**ACTION ITEM:**
Begin with the first line of the entries below and reproduce each line exactly, ending with the line that holds "360x387 pixels.".

:: STUDY MATERIAL ::

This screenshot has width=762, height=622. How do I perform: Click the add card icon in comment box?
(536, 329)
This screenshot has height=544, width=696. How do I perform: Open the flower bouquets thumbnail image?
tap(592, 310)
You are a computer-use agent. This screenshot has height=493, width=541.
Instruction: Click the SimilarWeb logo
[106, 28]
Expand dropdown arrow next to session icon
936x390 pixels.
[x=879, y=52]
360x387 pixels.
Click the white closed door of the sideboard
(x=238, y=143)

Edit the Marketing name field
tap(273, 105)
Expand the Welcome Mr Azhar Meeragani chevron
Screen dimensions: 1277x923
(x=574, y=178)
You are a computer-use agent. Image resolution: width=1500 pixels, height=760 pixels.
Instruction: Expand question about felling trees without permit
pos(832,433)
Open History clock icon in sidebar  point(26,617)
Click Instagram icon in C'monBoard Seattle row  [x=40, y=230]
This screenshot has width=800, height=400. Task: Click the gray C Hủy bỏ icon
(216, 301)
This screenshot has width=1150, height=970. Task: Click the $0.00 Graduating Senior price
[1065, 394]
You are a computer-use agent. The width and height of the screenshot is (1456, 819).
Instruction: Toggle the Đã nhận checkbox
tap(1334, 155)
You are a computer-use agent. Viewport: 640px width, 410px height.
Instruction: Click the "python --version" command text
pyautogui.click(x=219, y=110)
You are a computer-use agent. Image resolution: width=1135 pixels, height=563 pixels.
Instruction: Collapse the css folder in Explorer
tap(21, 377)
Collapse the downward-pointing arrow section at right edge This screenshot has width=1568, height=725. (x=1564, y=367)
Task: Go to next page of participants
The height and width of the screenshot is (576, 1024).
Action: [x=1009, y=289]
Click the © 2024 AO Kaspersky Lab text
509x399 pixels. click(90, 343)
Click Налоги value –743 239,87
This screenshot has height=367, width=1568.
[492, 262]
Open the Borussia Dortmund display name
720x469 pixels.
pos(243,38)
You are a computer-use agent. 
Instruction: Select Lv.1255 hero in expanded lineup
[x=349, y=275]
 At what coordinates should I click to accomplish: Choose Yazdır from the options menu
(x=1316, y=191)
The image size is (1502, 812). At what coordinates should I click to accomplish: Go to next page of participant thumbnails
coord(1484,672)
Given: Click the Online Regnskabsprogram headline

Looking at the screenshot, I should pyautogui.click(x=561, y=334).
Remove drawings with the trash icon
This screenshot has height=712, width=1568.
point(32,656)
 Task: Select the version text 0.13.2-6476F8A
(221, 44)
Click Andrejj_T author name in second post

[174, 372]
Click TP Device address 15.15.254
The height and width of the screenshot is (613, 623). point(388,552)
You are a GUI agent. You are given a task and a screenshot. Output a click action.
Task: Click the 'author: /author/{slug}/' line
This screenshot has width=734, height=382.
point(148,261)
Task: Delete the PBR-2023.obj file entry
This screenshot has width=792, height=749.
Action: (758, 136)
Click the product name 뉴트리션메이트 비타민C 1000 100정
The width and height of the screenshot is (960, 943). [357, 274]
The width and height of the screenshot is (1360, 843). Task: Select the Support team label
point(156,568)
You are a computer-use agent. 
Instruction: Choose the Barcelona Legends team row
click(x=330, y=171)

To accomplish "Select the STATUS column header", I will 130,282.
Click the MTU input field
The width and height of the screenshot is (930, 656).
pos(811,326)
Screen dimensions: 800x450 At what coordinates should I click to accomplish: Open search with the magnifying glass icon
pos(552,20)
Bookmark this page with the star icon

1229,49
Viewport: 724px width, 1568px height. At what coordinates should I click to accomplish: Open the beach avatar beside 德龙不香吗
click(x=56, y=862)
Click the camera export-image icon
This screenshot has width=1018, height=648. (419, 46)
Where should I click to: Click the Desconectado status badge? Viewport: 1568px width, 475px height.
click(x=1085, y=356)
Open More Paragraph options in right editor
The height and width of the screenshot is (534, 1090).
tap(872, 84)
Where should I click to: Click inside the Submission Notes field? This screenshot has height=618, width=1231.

:::

**ANSWER TO THE EXERCISE:**
This screenshot has width=762, height=622. How do I perform: Click the add card icon in comment box?
(536, 329)
This screenshot has height=544, width=696. How do I perform: Open the flower bouquets thumbnail image?
tap(592, 310)
You are a computer-use agent. This screenshot has height=493, width=541.
Instruction: Click the SimilarWeb logo
[106, 28]
Expand dropdown arrow next to session icon
936x390 pixels.
[x=879, y=52]
360x387 pixels.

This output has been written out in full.